(Beginning of Dataset excerpts)
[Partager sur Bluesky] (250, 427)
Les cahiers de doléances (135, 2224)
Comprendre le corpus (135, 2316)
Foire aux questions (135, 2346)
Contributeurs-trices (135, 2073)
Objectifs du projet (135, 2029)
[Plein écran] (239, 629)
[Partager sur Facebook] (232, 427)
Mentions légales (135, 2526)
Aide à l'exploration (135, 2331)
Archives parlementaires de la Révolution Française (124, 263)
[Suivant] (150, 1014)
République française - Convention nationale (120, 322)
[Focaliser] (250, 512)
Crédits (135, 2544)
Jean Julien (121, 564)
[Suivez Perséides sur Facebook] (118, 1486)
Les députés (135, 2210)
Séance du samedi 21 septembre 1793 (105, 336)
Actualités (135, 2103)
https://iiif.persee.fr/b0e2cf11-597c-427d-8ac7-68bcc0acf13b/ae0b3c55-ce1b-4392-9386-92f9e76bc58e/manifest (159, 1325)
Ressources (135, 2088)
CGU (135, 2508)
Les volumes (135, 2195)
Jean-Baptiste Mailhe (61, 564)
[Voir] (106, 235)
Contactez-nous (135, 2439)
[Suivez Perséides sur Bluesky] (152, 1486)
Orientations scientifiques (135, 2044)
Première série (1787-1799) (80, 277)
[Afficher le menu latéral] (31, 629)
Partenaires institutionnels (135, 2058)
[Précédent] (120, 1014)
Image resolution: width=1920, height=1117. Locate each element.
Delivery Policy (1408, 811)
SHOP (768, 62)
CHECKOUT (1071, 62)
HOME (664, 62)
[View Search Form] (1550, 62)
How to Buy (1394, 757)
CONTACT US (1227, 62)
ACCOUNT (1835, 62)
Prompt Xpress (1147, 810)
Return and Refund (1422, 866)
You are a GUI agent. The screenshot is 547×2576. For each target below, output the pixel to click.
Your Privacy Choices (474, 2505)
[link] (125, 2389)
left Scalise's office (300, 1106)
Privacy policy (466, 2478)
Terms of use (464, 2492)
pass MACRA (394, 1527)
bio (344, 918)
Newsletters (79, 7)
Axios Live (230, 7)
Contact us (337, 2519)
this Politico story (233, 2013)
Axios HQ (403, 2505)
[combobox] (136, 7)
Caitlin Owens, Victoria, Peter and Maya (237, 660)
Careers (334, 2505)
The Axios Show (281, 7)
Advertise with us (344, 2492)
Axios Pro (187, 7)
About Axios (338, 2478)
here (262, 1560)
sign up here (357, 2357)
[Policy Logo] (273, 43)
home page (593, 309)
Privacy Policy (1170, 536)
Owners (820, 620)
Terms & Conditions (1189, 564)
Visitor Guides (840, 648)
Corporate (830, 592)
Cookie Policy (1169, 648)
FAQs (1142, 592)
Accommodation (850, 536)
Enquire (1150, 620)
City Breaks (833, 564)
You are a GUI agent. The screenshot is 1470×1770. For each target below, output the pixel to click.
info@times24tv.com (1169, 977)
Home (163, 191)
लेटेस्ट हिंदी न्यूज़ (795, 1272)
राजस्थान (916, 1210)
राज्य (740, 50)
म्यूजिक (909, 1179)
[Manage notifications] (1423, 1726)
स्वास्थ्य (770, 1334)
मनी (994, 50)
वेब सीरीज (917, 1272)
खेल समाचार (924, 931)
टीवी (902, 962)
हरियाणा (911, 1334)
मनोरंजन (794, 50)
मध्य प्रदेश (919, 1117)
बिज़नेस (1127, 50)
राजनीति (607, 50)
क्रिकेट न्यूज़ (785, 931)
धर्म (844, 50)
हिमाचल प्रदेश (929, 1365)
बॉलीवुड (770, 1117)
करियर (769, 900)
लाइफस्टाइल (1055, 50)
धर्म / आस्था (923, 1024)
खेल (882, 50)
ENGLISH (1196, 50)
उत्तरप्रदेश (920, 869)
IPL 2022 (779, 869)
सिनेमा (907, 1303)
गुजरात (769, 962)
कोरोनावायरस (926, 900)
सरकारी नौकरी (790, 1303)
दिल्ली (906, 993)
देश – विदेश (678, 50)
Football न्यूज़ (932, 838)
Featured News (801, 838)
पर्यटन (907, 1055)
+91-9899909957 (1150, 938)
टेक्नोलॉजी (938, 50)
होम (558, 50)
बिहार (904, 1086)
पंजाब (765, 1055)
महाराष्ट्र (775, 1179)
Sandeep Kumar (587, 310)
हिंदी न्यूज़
(End of Dataset excerpts)
Directions ::
From the data above, copy out every line with the string "Partager" in it.

Output of the task ::
[Partager sur Bluesky] (250, 427)
[Partager sur Facebook] (232, 427)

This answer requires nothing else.